En général, les ouvrages de philosophes consacrés au fruit de la vigne rappellent la manière dont les penseurs célèbres, depuis l’Antiquité, l’ont traité. Pierre-Yves Quiviger ne déroge pas à la règle et retrace une «histoire de la philosophie du vin», en négligeant toutefois, à juste titre, les théories qui ne prennent le vin que «comme un simple exemple», et les improbables listings de philosophes classés en abstinents ou alcooliques. Dans une telle histoire, apparaissent Platon («le temps passé à boire ensemble […] joue, si on l’emploie comme il convient, un rôle important dans l’éducation» et présente «un avantage qui ne le cède en rien à celui que procurent les exercices corporels» !), Sénèque, Rabelais («si je ne bois pas, je suis sec. Me voilà mort. Mon âme s’enfuira en quelque grenouillère. Jamais une âme n’habite un lieu sec»), Montaigne, Locke, Montesquieu, Rousseau, Kant, Kierkegaard («le vin est un garant de la vérité, et la vérité une apologie du vin»), Bachelard, Mary Daly, philosophe et théologienne féministe, Clément Rosset.
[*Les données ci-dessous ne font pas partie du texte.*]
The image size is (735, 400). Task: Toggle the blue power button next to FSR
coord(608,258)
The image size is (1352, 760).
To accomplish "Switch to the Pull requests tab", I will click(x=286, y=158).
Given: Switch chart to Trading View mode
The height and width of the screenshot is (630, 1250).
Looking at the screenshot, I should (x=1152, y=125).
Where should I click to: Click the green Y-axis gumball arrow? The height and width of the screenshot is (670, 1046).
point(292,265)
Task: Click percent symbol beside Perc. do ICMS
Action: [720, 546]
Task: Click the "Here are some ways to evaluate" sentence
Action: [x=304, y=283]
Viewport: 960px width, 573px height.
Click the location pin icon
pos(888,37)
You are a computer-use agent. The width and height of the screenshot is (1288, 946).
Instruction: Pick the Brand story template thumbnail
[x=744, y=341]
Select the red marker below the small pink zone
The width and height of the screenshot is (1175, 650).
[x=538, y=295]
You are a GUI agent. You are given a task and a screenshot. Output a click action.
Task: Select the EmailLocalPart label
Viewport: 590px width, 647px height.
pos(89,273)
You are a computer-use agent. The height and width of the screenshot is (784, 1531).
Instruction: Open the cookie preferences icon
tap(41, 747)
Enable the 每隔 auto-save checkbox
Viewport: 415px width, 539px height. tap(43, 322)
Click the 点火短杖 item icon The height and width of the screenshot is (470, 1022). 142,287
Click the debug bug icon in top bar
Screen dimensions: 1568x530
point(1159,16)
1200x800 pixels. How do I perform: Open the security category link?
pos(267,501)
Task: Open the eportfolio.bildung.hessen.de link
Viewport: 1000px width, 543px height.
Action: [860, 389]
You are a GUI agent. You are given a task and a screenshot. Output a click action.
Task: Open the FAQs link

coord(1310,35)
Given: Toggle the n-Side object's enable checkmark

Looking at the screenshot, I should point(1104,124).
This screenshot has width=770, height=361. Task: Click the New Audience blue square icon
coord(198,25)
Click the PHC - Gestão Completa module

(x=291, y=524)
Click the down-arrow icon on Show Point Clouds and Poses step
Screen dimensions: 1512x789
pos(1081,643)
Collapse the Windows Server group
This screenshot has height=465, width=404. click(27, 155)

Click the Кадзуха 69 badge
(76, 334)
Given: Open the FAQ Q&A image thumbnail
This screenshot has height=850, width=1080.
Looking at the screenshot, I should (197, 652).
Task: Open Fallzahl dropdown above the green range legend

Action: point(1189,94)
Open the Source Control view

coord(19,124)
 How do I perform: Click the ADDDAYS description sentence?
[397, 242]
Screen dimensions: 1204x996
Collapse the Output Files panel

L’originalité de l’approche que propose Quiviger tient cependant à autre chose, entre autres à la manière dont il passe, si on peut dire, du verre au livre, dont il examine un même problème – par exemple celui du rapport entre expérience et connaissance – en l’examinant à la loupe œnologique et philosophique.
Initiation et connaissance
Il arrive, au restaurant par exemple, de devoir en premier goûter le vin, et, faute d’expertise, de se trouver dans l’embarras de ne pouvoir grommeler que «oui, ça va ! Parfait». Mais prenons le cas d’un amateur ou d’une amatrice, capable de (re)connaître l’âge du vin, le terroir, le domaine, le cépage, l’absence ou la présence de sulfites, les modes de vinification, etc., à qui une robe rouge «tirant vers le brun» fait aussitôt penser à un pinot noir assez ancien, une robe très dense à un bandol ou à un madiran, une robe «transparente, presque rosé foncé» à «un poulsard, un ajaccio de pur sciaccarellu». Quiviger propose alors un jeu : quelles différences apparaîtront, concernant les connaissances, le plaisir, les sensations, les impressions, la mémoire gustative, etc., si on goûte un vin en carafe sans savoir ce que l’on boit ou en le sachant ? La dégustation à l’aveugle – soit dans l’ignorance du lieu de naissance du vin, du millésime, de la géologie, de l’histoire, du prestige, de l’investissement symbolique… – a certes des vertus : celle d’une expérience «nue et pure», dénuée de préjugés et de prénotions, où l’identification du vin requiert conscience, mémoire, yeux, bouche (tanins, acidité, longueur, force alcoolique…), nez (d’abricot, d’amande…), «met tous les sens en éveil et mobilise les souvenirs et le savoir de l’amateur, comme quand, lisant un roman policier, on traque les indices dans chaque page». Mais aussi des vices : «Ce que l’on gagne en fraîcheur et en pureté (“J’aime, j’aime pas”), on le perd en profondeur et en finesse» – comme on le voit par ailleurs avec les œuvres d’art, sur lesquelles on peut porter des jugements d’agrément qui n’ont pas la même complétude que les jugements de goût, formés par l’initiation, l’éducation, la connaissance. La «dégustation informée» n’est pas non plus exempte de défauts : le jugement y est pré-orienté, l’idée, comme chez Platon, l’emporte sur la chose concrète, au point que ce que l’on sait oblitère ce que l’on boit («je me retrouve à boire mes fiches de lecture plutôt que le vin dans mon verre»). C’est pourtant par elle que l’on saisit le vin comme production culturelle, et, en le dégustant, qu’on se rend soucieux de précision, attentif aux différences et sensible aux nuances : connaître les vins, c’est multiplier les expériences, sensorielles et cognitives, aiguiser donc le regard sur le monde, la terre de saveurs et le ciel des savoirs.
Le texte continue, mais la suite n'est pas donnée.